On Tuesday, Mt. Gox, the Japan-based Bitcoin exchange announced that around 850,000 Bitcoins had disappeared from their exchange servers. All told, 750,000 privately owned Bitcons are gone, along with around 100,000 Bitcoins Mt. Gox owned. There are only 11 million Bitcoins in circulation. For those of you keeping track at home, this means that roughly 7.7% of the total Bitcoins in the world are now missing. Mt. Gox’s announcement confirmed the growing fears of many over the last few weeks that the exchange was suffering problems. Mt Gox suspended withdrawals earlier in February, and shutdown the entire exchange after announcing the theft.
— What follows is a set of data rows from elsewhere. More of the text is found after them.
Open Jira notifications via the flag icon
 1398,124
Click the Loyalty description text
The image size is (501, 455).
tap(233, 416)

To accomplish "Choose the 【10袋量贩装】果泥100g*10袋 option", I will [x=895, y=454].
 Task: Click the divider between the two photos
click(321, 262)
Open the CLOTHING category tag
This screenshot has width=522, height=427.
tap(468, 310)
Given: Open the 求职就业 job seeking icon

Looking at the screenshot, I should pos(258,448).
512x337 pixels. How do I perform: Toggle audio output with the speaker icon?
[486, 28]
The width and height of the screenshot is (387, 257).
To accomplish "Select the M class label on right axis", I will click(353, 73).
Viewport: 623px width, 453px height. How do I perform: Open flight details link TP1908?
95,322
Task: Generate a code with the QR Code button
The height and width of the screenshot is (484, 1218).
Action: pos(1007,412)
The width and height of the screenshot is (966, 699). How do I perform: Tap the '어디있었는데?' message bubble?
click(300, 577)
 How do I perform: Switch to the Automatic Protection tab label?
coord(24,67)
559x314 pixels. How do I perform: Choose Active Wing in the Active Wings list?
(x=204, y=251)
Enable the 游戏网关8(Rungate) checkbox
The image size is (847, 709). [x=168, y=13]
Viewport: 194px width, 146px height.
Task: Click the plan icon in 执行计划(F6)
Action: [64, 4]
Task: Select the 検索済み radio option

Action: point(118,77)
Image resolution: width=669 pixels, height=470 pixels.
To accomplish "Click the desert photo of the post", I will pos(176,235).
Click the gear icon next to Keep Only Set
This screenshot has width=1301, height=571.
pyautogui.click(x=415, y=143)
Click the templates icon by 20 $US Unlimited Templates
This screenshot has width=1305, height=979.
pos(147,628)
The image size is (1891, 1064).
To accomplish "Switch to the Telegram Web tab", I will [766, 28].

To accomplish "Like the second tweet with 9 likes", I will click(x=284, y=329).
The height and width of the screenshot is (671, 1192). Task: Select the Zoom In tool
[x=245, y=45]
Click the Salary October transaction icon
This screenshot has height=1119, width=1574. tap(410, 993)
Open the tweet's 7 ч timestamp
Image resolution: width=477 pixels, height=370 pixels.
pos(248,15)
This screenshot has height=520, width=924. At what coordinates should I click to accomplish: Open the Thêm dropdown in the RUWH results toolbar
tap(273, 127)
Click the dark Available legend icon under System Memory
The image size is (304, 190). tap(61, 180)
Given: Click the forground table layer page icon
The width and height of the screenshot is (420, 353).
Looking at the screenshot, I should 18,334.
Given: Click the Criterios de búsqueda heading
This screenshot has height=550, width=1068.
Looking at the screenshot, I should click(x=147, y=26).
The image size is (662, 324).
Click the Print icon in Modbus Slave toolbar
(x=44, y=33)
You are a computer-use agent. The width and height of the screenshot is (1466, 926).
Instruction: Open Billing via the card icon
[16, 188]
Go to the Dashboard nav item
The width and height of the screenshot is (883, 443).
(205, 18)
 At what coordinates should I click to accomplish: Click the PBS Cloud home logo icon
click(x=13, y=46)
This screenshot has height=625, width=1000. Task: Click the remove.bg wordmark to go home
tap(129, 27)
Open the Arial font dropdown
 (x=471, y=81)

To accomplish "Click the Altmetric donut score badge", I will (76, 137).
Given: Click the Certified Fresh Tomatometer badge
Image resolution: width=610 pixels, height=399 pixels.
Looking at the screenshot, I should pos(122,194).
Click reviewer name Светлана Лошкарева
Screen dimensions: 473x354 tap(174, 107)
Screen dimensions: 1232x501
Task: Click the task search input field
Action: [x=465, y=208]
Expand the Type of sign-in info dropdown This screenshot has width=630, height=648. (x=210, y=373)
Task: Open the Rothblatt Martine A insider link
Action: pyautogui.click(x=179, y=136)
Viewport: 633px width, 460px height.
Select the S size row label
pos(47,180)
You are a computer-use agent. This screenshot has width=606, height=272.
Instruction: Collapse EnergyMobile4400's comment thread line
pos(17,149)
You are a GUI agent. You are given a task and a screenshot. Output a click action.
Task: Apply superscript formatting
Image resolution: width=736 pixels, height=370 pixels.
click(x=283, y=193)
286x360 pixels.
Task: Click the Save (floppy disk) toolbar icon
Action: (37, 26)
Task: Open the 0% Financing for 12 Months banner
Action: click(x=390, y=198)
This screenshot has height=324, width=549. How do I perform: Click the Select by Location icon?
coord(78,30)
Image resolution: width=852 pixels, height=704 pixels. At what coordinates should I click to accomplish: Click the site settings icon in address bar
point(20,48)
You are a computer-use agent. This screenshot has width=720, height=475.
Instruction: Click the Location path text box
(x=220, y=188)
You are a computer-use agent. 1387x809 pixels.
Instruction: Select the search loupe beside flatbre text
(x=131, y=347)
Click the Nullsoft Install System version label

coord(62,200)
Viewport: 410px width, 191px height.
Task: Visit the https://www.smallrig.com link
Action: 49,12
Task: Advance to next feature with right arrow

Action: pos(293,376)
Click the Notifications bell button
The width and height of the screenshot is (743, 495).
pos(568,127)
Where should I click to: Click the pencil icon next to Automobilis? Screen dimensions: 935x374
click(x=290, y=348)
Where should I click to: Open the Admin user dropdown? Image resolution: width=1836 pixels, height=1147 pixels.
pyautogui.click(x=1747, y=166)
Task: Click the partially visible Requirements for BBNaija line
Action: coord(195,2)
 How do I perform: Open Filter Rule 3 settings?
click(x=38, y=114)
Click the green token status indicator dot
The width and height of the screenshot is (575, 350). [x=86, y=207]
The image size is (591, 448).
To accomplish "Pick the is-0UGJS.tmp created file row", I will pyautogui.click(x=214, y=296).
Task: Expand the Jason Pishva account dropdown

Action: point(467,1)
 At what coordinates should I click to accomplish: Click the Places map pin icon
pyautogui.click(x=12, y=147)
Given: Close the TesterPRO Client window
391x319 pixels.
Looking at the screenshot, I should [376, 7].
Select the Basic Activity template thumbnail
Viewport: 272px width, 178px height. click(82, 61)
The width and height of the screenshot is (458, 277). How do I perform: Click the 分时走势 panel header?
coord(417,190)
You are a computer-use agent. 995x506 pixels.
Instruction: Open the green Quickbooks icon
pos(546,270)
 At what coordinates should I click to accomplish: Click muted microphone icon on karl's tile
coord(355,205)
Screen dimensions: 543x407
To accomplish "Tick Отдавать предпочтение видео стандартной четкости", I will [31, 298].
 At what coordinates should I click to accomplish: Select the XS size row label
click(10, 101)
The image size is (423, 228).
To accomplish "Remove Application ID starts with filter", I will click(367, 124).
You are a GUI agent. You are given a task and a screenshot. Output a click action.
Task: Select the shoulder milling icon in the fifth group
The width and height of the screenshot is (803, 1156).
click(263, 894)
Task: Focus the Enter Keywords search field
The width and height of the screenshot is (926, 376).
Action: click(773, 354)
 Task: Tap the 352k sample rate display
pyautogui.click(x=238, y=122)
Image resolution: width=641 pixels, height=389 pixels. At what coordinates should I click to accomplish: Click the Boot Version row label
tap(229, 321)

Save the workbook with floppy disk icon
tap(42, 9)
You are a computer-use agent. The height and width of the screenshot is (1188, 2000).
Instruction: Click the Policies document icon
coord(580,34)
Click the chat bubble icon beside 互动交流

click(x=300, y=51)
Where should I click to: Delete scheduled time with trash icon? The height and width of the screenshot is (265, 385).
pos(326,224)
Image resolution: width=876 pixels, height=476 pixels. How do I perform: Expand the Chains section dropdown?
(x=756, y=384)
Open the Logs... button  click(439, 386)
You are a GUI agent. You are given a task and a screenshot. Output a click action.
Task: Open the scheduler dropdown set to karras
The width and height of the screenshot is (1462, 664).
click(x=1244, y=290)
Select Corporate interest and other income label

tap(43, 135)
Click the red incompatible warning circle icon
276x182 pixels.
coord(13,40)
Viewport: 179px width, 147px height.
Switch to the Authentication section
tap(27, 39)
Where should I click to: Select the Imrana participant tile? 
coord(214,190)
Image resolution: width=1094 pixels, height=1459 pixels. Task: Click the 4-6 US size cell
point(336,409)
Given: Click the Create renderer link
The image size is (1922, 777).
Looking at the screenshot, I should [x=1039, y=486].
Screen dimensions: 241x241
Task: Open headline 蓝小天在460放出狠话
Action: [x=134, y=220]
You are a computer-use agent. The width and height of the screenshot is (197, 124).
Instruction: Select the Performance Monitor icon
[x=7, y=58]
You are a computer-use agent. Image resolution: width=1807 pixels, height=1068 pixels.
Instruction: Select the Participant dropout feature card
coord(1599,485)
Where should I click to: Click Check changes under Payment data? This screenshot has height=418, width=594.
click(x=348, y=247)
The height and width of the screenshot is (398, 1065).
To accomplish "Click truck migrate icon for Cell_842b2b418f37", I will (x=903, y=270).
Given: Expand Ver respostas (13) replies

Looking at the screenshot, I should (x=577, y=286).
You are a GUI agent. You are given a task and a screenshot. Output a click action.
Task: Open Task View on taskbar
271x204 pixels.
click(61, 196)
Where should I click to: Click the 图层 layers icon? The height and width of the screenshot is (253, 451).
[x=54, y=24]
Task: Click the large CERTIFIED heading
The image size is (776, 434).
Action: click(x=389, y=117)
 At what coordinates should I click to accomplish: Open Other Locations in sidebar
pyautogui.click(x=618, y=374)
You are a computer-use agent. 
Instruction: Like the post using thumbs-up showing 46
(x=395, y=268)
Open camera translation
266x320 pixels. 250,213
It is unclear whether the missing coins were stolen or merely deleted by a technical glitch. In either event, Mt. Gox subsequently filed for bankruptcy protection, claiming more than $65 million in debts, which now far exceed its assets. While Mt. Gox was the largest Bitcoin exchange, it was not the only exchange. These exchanges have rushed to portray the collapse of Mt. Gox as an isolated incident, and they continue to insist that Bitcoin is a strong and viable currency. Traders have not been as kind to the currency, however, as the price of Bitcoin rapidly retreated below the $400 per-coin mark and have keep dropping.
The news is not all bad for Bitcoin. The good news from this week, which prompted my initial desire to write about Bitcoin, was an announcement last Monday by Overstock.com. The large online only retailer just announced that they would begin accepting Bitcoin as a payment method. This likely would have lent legitimacy to the currency, however, the subsiquent events at Mt. Gox undoubtedly hurt Bitcoin more than Overstock.com helps.